今年の夏もキミを想う…。


「初めにやるトランプと言えば、やっぱりババ抜きでしょ」


“……誰が決めたんですか”と言ってやりたい気持ちを、宮崎はグッと堪える。

そんなことを聞いてしまった日には、“オレ!”と返ってくることは目に見えているので、黙って自分の前に配られたトランプを取り上げ、ババ抜きの準備を淡々とこなしていく。

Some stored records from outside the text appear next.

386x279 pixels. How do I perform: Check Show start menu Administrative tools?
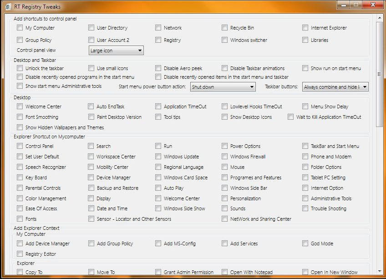[x=20, y=86]
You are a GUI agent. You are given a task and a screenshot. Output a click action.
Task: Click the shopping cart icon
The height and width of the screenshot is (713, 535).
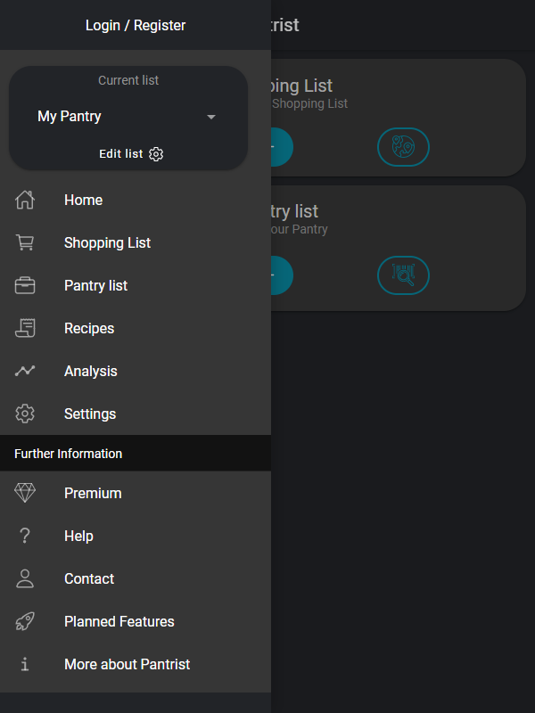tap(25, 242)
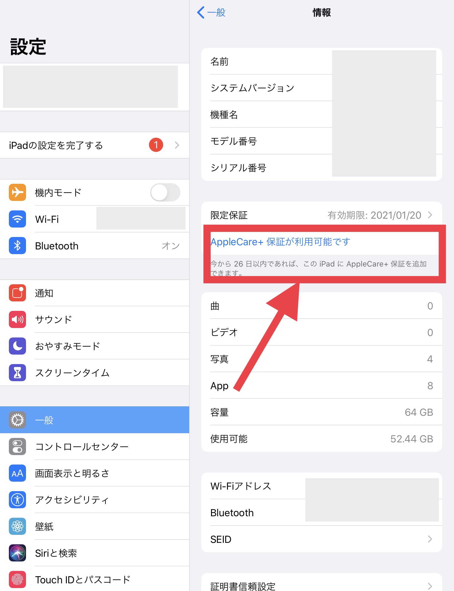Open Wi-Fi settings via blue Wi-Fi icon

[17, 219]
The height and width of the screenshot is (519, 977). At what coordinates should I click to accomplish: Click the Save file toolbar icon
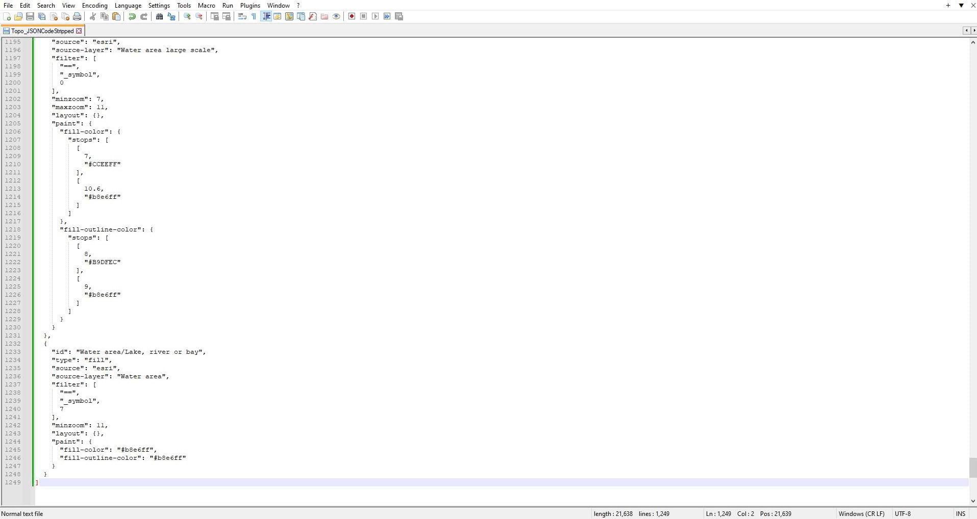(30, 16)
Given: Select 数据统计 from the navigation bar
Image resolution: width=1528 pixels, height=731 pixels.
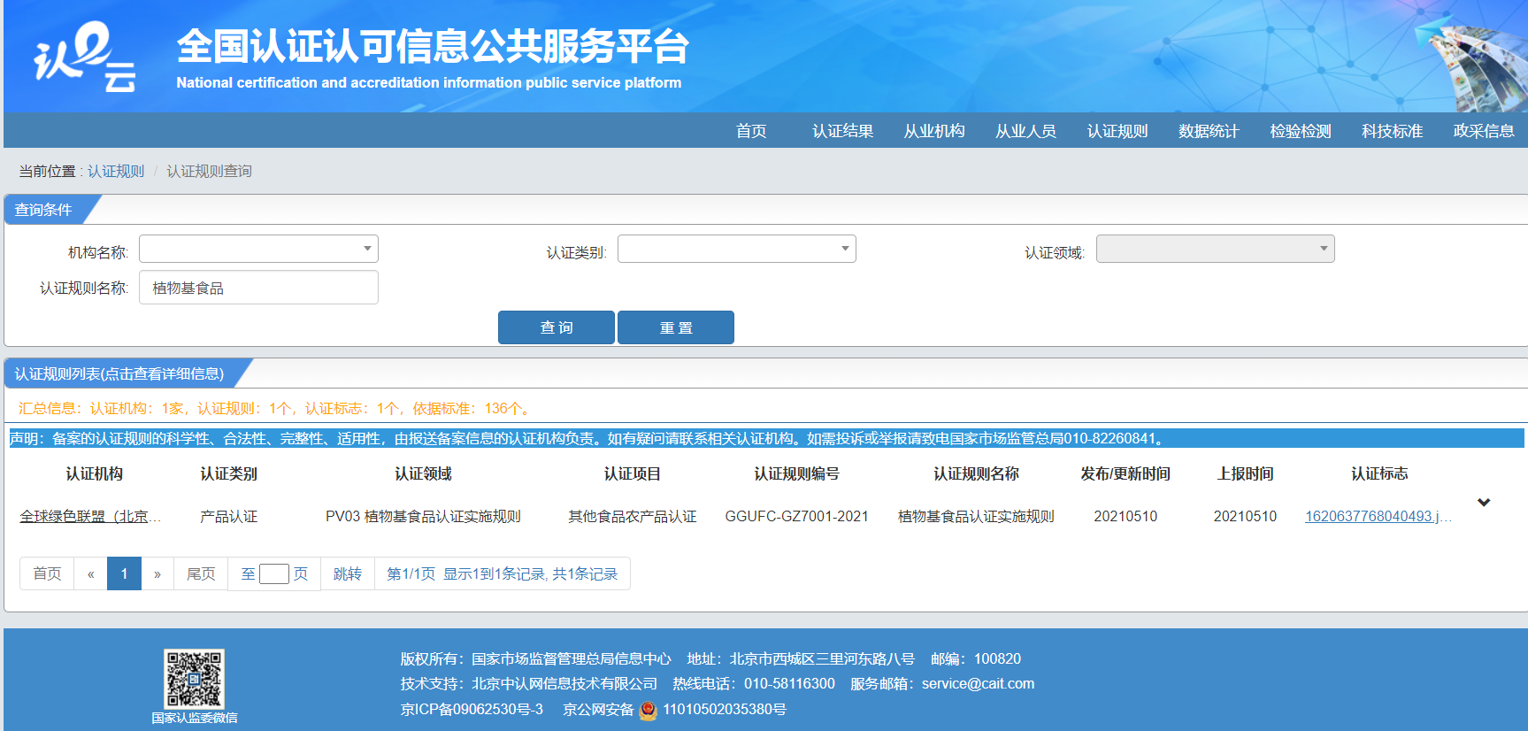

同じ絵柄のトランプが次々とテーブルに出されて、一通り全員の準備が終わったところで、ざっと周りを見渡した宮崎は、一瞬で確信した。

おそらくババは、高知が持っていると。

昔からそうだった。

ババ抜きは最後までババを持っていた人が負けなのに、なぜか高知はババが手元に来るたびに嬉しそうにしていた。

だからきっと今回も、一人だけ妙に嬉しそうな顔をしている高知が、ババを持っているに違いない。


「よしっ!じゃあじゃんけんで勝った人から時計回りね」


かくして、じゃんけんの結果。


「はい、宮崎クン。どれでも好きなのどーぞ」


ババを持っているはずの高知から、宮崎が一枚引くところから、ゲームはスタートした。